Text messages lost over the pond

ajay11

Posts: 20   +0
WHen you look at the FAQs of companies like Twilio, TextMagic, or FastSMS you quickly realize they all warn you. If you need to send text messages (and receive answers) to a subscriber in the U.S. you better use a US mobile phone number (or a virtual mobile number). And in Europe you better use a European number. "We cannot guaranty" ... they say, that text messages aren't lost when they cross the big pond. Sometimes sending works, responding doesn't. Sometimes messages get truncated or filtered.

It all confirms my own experience, that sending a simple SMS from my phone to the other side of the pond, messages often get lost. Incompatibilities between GSM and non-GSM networks ? I can't believe it.
Anybody to know the "technical" reason for these limitaitons ?
 
I beleive that all of Europe is GSM and CDMA is rare.

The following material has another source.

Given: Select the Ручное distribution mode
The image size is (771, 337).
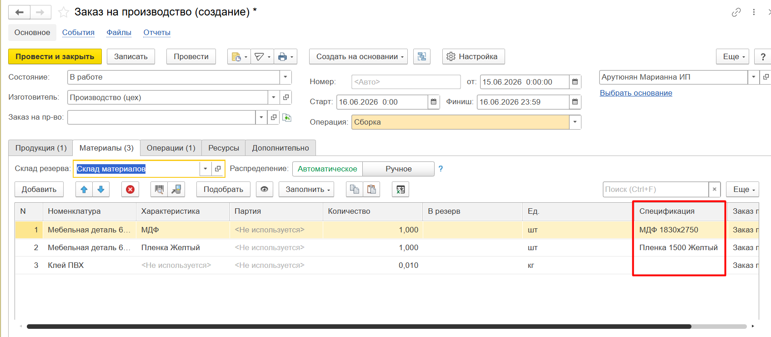Looking at the screenshot, I should 399,169.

I would have to look under the covers to see if SMS is using UDP or TCP for connections -- my guess would be UDP and that would explain the unreliable messaging.
 
[update] Messages are sent to a short message service center (SMSC), which provides a "store and forward" mechanism. It attempts to send messages to the SMSC's recipients. Some SMSCs also provide a "forward and forget" option where transmission is tried only once. Message delivery is "best effort", so there are no guarantees that a message will actually be delivered to its recipient, but delay or complete loss of a message is uncommon, typically affecting less than 5 percent of messages.

SMS is implemented on TCP/IP so theoretically is should be a reliable delivery
 
My experience has been iMessage from California to Rome, Italy have been reliable.